CPR has changed!
On October 18, 2010, the 2010 American Heart Association Guidelines for CPR and Emergency Cardiac Care were published marking the 50th anniversary of modern CPR. Even with modern technology like AEDs, survival from cardiac arrest depends on lay rescuers like you who are ready, willing, and able to respond in this emergency. The 2010 Guidelines are based on the most current and comprehensive review of resuscitation studies ever published. The 2010 review process included 356 resuscitation experts from 29 countries who analyzed, debated, and discussed research and theories during the 36-month period before the 2010 Consensus Conference. During the past five years, there has been an effort to simplify CPR techniques and emphasize that any attempt at CPR is better than no attempt.
Below is a summary of the 2010 changes:
1. Change from "A,B,C" to "C,A,B" -- Compression, Airway, Breathing. "Look, listen, and Feel" is gone! In the old "A,B,C" check, compressions were often delayed while a stressed-out lay responder opens the airway, gives rescue breaths or retrieves a barrier device, then tried to determine if victim had a pulse or not. By changing to "C,A,B," chest compressions will be started sooner and rescue breathing only shortly delayed until completion of the first cycle of 30 compressions.
2. Recognize that irregular gasping (agonal breathing) is not normal breathing; call 911, and begin to pump! Again, many rescuers delay in beginning to treat arrest victim as they are not educated to what "real" arrest victims look and act like. In this training, you will be educated in the actual sense of an arrest so you won't balk, but act! If the victim does not respond, is blue (cyanotic), and their chest is not moving in a regular rhythm, start to pump!
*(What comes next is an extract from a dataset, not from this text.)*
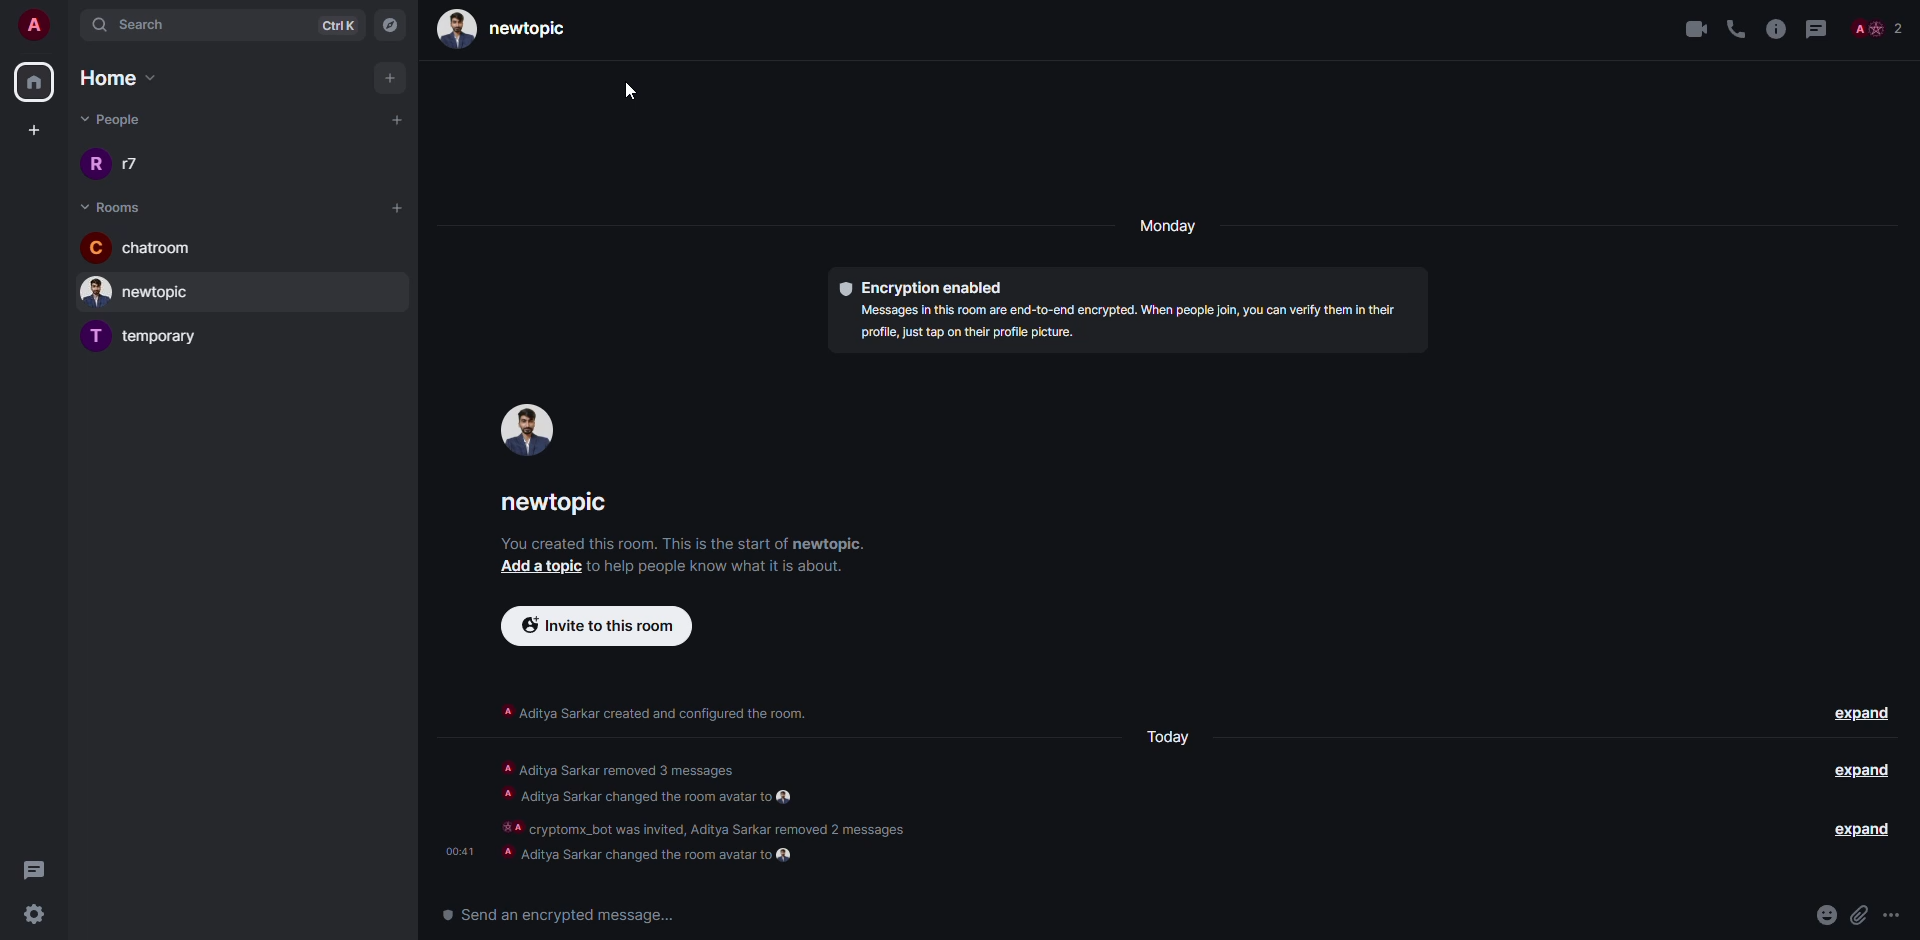  I want to click on emoji, so click(1827, 915).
3. "Hands-only CPR" is an option -- If you don't want to do rescue breaths (stranger, vomiting, blood in mouth) and you do not have a rescue barrier, perform compressions only on the victim. Arizona has tripled the "save" rate for cardiac arrest as they focus on "Hands-only" CPR statewide. It is because bystanders are willing to start compressions, not because the Tucson Fire Dept. has improved its response time . . . .
4. Minimize "hands off" time -- If compressions are stopped for longer than 15 seconds, it is like you have never done CPR on the victim. You lose the Coronary Perfusion Pressure (CPP) to the victim's brain. Pump hard, pump fast - allowing the chest to completely recoil after each compression.
This half-day CPR training course is limited to 35 participants.